Choosing a side to cheer for during the past two years of Army-Navy football was a lot easier for the Benson family than this year's game.
With a son, Granger, at the U.S. Naval Academy, the family's allegiance was soundly behind the midshipmen. But when youngest son, Everett, arrived on the banks of the Hudson River in June, choosing sides became more difficult for Mom and Dad.
When the two schools met in Sprint Football earlier this semester, Mom dressed in Army colors and Dad wore the blue and gold of Navy.
Saturday, in Philadelphia, Pa., for the 110th playing of the storied rivalry, their wardrobe is a topic of conversation.
"I joke with my friends that I am going to try and find a sweatshirt from both schools and sew them together so I can show spirit for each side," Claire Kimmel said.
Her husband, Tracey Benson, is keenly aware that when the couple goes to dinner on Friday night with Granger and another midshipman, his oldest son will make note of the Army lapel pin he now wears alongside his one from Navy.
The Bellefonte, Penn., lawyers said in a phone conversation that when people find out they have a son at each academy they inevitably ask where they will sit for the game.
This year it will be on the Army side of Lincoln Financial Field, but only because they needed more tickets for family and ended up buying their tickets from a West Point faculty member. Their original seats were bought through Navy and on the Navy side.
Both brothers chose their schools at a young age.
Everett said that as a first- or second-grader he dreamed of attending West Point. Granger took a little longer, waiting until he was 17 years old to announce his college choice.
"We picked him up from swim camp at the Naval Academy and he climbed in the car and said 'I'd like to go here,'" Tracey said.

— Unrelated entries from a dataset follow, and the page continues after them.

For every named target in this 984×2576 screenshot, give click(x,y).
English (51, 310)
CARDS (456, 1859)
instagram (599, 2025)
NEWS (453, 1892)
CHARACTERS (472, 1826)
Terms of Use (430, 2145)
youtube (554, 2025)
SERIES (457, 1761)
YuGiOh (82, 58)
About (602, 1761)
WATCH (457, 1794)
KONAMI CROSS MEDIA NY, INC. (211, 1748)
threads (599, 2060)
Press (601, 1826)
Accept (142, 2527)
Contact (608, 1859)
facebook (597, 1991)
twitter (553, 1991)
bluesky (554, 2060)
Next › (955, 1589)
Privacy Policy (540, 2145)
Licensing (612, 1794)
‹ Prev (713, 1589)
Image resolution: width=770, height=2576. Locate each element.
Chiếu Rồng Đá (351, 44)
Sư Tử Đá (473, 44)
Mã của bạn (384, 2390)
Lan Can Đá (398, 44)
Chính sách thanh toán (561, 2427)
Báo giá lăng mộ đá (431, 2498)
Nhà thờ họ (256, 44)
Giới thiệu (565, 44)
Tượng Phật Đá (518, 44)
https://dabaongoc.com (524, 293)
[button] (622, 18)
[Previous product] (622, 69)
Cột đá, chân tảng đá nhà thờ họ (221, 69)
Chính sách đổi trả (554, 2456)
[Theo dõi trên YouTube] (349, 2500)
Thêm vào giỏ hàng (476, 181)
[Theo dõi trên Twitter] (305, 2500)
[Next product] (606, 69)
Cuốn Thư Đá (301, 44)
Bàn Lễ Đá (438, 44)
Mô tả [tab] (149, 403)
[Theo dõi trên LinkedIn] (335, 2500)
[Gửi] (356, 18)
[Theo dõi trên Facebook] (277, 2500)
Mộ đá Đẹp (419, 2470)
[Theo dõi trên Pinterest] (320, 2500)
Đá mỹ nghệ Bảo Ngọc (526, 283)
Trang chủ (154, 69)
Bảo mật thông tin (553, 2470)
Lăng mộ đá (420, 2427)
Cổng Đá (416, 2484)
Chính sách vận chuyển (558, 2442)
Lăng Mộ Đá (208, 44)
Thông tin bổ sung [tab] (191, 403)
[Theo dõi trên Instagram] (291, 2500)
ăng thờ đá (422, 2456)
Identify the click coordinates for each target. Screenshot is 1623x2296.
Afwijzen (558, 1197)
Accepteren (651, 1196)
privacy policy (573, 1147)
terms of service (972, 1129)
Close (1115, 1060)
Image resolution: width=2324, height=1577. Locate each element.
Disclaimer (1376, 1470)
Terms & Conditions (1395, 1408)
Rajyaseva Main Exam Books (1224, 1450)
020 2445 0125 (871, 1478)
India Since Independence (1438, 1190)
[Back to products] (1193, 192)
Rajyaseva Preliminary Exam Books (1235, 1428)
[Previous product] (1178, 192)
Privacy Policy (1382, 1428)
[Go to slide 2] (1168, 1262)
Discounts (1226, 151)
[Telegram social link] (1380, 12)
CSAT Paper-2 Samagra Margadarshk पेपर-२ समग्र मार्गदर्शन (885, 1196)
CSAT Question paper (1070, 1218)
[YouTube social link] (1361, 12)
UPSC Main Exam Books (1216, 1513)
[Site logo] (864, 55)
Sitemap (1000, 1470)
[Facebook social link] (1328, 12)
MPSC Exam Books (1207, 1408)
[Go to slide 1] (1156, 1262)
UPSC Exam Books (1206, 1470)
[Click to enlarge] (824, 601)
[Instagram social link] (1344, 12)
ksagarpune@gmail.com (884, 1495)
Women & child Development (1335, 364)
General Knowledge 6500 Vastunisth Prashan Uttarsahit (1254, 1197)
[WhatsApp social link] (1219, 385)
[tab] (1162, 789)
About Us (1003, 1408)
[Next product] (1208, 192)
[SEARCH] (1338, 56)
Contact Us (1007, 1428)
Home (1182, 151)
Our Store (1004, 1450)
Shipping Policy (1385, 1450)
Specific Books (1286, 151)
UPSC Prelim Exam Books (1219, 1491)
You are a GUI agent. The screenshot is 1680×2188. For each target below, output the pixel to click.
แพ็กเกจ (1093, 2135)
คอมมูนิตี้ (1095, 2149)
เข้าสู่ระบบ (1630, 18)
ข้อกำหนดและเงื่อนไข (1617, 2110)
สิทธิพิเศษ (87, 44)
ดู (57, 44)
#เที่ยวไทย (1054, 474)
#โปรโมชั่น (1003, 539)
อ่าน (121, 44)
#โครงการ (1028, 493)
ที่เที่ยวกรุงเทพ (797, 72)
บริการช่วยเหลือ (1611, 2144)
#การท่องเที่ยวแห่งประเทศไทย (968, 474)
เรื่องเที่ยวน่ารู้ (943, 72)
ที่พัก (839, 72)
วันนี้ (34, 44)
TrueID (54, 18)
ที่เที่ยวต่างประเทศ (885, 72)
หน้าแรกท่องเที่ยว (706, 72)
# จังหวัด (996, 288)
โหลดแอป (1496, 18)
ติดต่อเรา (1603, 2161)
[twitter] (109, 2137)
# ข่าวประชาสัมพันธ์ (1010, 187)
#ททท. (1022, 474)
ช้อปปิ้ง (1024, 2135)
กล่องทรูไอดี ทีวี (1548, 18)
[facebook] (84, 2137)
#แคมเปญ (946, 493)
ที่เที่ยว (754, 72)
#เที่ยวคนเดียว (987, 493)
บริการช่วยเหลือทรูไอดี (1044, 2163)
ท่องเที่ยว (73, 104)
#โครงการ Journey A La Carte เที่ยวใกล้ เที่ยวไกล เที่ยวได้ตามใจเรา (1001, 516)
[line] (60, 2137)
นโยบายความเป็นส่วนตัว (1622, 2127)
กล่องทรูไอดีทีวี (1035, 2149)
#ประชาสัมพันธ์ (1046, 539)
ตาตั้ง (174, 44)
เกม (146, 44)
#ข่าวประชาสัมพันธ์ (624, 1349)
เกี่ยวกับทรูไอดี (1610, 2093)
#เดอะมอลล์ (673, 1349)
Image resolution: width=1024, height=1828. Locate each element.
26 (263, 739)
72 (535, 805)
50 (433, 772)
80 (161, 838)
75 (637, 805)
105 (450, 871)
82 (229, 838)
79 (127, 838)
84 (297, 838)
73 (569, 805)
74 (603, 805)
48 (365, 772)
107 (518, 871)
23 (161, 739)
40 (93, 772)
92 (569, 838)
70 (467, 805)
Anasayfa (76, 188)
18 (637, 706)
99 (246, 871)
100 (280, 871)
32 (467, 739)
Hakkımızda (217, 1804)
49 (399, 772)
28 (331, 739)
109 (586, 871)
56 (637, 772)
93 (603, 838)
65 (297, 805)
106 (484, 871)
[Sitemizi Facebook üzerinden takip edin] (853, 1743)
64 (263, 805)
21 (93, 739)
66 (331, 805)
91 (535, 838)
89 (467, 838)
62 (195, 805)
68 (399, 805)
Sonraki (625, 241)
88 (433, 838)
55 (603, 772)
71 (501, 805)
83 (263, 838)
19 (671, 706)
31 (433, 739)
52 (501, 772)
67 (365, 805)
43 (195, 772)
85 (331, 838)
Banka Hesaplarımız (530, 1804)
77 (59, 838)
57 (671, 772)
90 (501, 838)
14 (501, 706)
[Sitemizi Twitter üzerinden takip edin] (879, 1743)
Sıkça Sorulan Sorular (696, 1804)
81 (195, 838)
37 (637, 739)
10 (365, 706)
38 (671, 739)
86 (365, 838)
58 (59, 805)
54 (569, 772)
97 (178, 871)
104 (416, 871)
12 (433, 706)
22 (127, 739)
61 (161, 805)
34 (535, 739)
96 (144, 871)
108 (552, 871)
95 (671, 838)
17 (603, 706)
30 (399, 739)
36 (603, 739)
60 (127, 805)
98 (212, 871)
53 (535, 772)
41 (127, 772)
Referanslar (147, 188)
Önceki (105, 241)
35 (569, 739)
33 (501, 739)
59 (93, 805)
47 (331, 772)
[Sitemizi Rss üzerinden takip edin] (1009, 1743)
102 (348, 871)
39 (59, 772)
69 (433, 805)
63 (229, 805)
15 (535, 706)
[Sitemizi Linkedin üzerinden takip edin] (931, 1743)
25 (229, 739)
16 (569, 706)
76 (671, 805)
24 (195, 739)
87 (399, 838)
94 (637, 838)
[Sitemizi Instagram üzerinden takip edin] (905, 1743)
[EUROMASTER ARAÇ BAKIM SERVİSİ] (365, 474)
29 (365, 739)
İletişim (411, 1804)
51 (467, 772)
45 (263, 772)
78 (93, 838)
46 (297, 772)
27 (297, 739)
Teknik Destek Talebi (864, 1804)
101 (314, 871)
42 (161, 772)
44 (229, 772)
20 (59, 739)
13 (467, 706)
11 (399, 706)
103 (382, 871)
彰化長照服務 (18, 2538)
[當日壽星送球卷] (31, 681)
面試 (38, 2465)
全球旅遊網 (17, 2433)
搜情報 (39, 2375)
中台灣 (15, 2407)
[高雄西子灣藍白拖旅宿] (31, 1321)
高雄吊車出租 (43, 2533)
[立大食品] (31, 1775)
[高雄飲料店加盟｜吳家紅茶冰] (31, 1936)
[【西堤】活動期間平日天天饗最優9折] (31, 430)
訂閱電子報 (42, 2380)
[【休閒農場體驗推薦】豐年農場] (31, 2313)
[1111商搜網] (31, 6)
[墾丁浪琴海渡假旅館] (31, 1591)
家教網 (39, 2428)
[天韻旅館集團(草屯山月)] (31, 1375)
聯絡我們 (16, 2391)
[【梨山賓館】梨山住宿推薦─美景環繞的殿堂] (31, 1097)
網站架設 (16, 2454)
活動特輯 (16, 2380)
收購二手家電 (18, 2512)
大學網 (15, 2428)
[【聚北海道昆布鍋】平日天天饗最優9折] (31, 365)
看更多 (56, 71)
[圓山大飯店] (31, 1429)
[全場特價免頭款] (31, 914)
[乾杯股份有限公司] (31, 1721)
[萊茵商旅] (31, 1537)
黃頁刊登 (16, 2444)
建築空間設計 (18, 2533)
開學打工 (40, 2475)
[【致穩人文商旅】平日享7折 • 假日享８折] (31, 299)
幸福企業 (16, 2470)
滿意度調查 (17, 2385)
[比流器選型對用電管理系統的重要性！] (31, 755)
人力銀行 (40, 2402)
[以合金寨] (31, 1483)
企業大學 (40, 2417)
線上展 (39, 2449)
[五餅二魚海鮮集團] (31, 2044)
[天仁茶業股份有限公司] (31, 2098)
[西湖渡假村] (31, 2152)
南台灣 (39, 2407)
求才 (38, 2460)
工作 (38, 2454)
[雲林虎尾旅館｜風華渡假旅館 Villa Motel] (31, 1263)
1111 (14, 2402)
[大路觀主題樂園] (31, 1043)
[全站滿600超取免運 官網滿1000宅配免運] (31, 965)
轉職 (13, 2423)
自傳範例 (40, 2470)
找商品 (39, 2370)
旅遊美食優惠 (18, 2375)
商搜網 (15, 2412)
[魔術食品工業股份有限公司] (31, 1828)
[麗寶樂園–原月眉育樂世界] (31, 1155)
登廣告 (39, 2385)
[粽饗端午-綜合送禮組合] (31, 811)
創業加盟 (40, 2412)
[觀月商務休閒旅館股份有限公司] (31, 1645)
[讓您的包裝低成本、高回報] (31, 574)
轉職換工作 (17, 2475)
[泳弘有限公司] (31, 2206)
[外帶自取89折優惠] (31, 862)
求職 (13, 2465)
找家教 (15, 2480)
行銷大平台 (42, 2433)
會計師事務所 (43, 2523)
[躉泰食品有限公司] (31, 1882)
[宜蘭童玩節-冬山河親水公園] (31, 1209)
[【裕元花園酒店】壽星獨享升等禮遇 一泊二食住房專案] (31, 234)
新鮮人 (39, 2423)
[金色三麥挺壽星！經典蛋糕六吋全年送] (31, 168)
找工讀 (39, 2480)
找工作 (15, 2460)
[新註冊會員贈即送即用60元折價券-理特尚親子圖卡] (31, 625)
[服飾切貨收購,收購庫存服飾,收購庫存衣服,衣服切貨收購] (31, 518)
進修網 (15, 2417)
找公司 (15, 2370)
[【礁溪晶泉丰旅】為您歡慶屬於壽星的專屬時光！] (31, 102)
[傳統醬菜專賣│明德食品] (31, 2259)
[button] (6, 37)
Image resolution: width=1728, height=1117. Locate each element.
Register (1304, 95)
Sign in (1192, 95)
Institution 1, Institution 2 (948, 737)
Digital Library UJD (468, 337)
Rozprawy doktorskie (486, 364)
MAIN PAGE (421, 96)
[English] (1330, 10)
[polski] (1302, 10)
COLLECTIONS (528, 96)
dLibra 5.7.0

Granger wrote in an e-mail that he tried to sway his brother to Annapolis during his first two years there, but the pull of the Point won out.
"I brought him down for a weekend last fall and tried everything to influence his decision," Granger, who hopes to be a Marine officer, said. "But in the end, I knew that attending West Point and being in the Army had been his dream since he was very young."
Claire said that even though Everett knew he wanted to go to West Point, they made him apply to Navy as a fall back. He received an appointment there as well, but it was always going to be West Point.
"It is just the perfect fit for him," she said.
The rivalry is more than Army versus Navy, it is brother versus brother.
Granger wrote that he "can't even bear to ride" in his mother's car because there's a West Point sticker on it. Although his father points out that "if you go to the other side there's a Navy sticker."
"We try to keep it pretty much equal," Tracey said.
What hasn't been equal is Navy's dominance the last seven years.
With those victories the older brother has a firm hold on bragging rights.
"I really can't get through a major holiday, or seeing him at all, without him reminding me that Navy has won seven straight Army-Navy football games," Everett said.
"I give Everett such a hard time," Granger, who served as a sprint football videographer, said. "I think a [Navy] win this weekend will render him speechless for Christmas leave."
Both boys are confident that their team will win the nationally-televised game.
One will leave disappointed, but the weekend is more about family than football.
"We realize that when Granger graduates (in 2011) there are going to be very limited chances where we will all be together as a family," Everett said. "So each opportunity is special."
Mom is going to take advantage of the fact of having both her sons in uniform to add to the family photo album.
"I don't have a photo with them where both are in uniform yet," she said. "So that is going to be a very important moment for me this weekend."